[Pixel coordinate grounding data]
● ● ● ●

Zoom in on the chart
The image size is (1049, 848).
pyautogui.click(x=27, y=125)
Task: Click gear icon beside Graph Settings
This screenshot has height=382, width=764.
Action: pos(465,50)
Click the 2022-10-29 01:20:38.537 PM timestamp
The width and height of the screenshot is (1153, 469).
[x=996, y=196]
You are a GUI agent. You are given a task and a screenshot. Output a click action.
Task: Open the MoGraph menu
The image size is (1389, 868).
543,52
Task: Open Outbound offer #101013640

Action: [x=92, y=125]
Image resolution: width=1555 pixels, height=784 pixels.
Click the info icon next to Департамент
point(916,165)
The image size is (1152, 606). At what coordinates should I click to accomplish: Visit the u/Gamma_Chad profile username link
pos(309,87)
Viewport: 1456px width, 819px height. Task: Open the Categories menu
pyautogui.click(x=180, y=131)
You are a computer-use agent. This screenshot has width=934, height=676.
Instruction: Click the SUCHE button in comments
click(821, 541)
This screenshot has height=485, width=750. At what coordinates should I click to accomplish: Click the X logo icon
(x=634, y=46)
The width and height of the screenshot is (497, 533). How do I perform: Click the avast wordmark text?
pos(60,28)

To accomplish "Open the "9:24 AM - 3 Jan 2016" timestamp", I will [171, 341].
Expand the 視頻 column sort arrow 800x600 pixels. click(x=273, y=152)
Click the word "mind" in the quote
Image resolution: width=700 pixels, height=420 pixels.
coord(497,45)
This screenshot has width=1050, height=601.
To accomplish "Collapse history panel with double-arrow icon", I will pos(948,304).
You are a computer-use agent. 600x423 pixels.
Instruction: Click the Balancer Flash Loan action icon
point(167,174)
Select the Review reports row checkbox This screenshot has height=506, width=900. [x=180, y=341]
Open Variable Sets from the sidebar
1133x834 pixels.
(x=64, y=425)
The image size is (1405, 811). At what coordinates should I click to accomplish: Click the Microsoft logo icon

● ● ● ●

== Task details ==
If a line falls between the first line of the records and the line containing "Click the 2022-10-29", inclusive, repeat it exactly; leave out all others.

== Result of the task ==
Zoom in on the chart
The image size is (1049, 848).
pyautogui.click(x=27, y=125)
Task: Click gear icon beside Graph Settings
This screenshot has height=382, width=764.
Action: pos(465,50)
Click the 2022-10-29 01:20:38.537 PM timestamp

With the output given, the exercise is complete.